**ASSIGNMENT**
Exactly as they appear, write the lines from the one containing "Image resolution: width=1024" to the final line of the entries, leaving pictures out.
+ + + + +
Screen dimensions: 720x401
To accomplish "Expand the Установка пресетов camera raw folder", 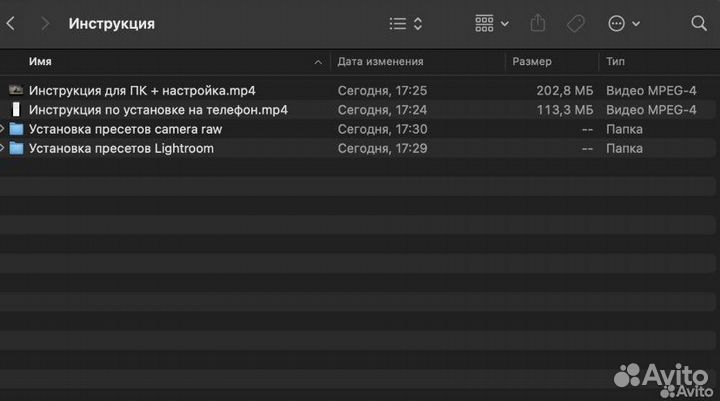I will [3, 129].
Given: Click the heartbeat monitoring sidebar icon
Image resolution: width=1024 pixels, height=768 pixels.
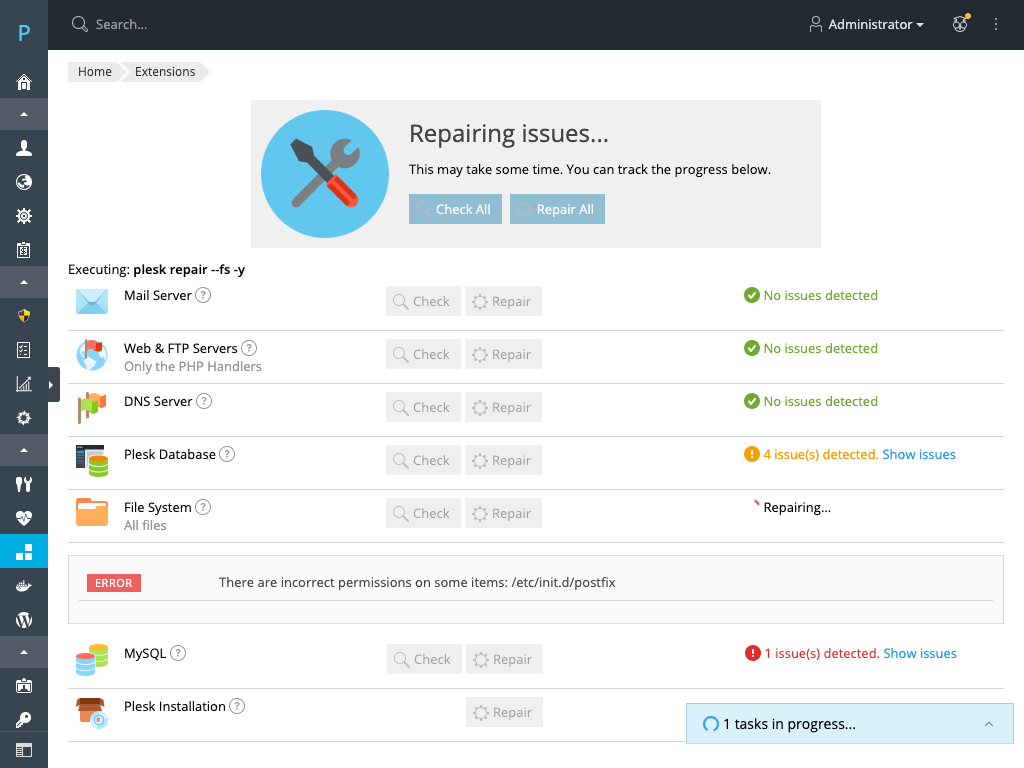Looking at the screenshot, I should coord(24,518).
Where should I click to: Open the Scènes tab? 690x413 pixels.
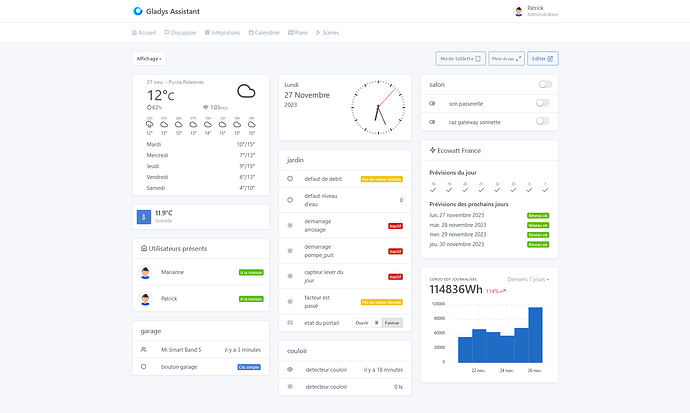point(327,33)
+ + + + +
**RESULT FOR THIS EXERCISE**
Image resolution: width=1024 pixels, height=768 pixels.
Looking at the screenshot, I should coord(24,518).
Where should I click to: Open the Scènes tab? 690x413 pixels.
point(327,33)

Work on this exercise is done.